I want my "elite" user to be able to read/write everywhere.

I also want:

• A limited user, "grunt", to:
  • Not see some
  • Read some
  • Read/Write some
• My Plex server to be able to share out several of the sub directories.
• Apps to be able to read/write some

What I did first go round was go in and make the dataset for Elite, share for Elite and then go in and make the wide open directories read/write for "Everyone" That worked for the apps. The problem with that approach though is that I want say, "Purgatory" to be "Read/Write" by Elite and Apps but read only for Grunt.

Questions:
1. Best way to go about this?

...these may be moot if the answer to 1 is to do it FreeNAS side:
2. If I'm setting up permissions from Windows (across the network) what "user" do I set permissions up for for the app?
3. If I'm setting up permissions from Windows how do I give the users a password? E.g. If I want Grunt to be able to read /music how do I authenticate Grunt?

 

[dlavigne]

Were you able to figure this out?

 

[Chip Sprague]

Maybe almost there? I understand more but if what I understand is all there is then this is a pretty clunky situation.

I’ve learned:

1. The user/password combo only exists on the FreeNAS side. If you give the Windows side an “object” (user) that doesn’t exist on the server side it will be rejected. In other words, create “grunt” on the FreeNAS server with a password and then just tell Windows you want to give “grunt” permissions on that folder. Then the password is FreeNAS side.

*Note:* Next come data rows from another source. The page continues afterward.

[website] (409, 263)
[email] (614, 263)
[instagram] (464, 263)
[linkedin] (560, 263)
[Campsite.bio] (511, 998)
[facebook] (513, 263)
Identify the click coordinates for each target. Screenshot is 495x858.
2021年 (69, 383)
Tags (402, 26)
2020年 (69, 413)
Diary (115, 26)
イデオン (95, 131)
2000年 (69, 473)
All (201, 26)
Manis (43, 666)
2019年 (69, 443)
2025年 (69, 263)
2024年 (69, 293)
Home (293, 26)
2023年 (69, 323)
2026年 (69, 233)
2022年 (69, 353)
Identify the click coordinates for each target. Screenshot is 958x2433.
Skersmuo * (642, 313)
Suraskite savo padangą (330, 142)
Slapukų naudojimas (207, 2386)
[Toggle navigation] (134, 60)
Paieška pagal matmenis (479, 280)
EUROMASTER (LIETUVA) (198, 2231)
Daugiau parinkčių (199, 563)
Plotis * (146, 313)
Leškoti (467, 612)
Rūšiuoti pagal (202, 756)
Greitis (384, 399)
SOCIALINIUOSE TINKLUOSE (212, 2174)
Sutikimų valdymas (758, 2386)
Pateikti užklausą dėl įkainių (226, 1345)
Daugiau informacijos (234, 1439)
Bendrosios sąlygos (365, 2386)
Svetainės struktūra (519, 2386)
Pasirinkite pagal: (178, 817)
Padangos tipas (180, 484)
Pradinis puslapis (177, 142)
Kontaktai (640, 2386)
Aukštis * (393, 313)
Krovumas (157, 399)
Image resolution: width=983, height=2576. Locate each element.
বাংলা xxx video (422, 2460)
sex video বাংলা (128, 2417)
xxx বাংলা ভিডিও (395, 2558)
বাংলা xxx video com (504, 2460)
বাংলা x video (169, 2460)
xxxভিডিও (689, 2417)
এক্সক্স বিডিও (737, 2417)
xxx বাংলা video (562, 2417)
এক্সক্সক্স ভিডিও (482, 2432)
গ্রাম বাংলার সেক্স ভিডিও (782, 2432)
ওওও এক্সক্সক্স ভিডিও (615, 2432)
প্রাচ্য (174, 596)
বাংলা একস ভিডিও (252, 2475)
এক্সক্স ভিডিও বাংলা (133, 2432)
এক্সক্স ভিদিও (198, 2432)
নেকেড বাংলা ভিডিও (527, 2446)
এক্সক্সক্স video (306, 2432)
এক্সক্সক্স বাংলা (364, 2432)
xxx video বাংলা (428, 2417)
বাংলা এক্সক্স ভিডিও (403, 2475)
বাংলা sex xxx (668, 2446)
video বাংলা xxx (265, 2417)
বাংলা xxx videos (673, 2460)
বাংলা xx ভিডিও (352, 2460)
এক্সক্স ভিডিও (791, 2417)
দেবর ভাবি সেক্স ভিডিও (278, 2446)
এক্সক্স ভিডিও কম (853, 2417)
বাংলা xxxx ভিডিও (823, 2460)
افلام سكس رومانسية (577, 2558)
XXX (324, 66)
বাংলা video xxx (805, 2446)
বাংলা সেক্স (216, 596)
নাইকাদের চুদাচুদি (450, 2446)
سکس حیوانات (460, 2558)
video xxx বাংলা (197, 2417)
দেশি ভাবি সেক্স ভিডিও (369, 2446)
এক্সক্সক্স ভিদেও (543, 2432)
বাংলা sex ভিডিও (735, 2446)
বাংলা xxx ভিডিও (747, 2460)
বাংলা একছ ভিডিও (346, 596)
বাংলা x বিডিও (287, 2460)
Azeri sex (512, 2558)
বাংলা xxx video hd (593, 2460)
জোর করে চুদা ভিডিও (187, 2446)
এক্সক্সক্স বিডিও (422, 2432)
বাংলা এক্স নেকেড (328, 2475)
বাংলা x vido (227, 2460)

2. Once you give “Everyone” full access on the windows side you can’t limit permissions for “grunt”. So, just opening any directory up to “Everyone” eliminates the possibility of limited users on a directory.

3. FreeNAS side - You have to make a user with the same UID/GID as the user from the jail. That means you have to Google around for UID/GID information on the various plugins. Then go create a user that matches those. Then go give custom permissions for that user from the Windows side. I did this successfully for one jail last night and I think I just need to repeat that process for the other jails.

I don’t understand why the plugin can’t ask for what user to run as when you’re setting them up. And/or why can’t that info be displayed in the FreeNAS GUI…. That would save a lot of random searching.

And I don’t understand why their aren’t CIFS sharing UI elements on the FreeNAS side (users/permissions, etc). All that information is being stored on the server when you set it from across the network so why require it be set from the Windows side of the equation? If it was set FreeNAS side there could be lists of users/groups that could be visible during the setup stage. As it is you’re kind of blind doing it from the Windows side. If all that was there in the UI you could even add permissions for the plugins/jails/CIFS shares all right there in the UI.

I mean, I can probably get that to work. But we're talking about having to: Set some things up in the GUI. Either SSH in to the jails or search that information down from random forum posts. Go back in to the UI and create "bogus" users with the same info as that searched out information. Go back in to Windows and add that bogus Windows info.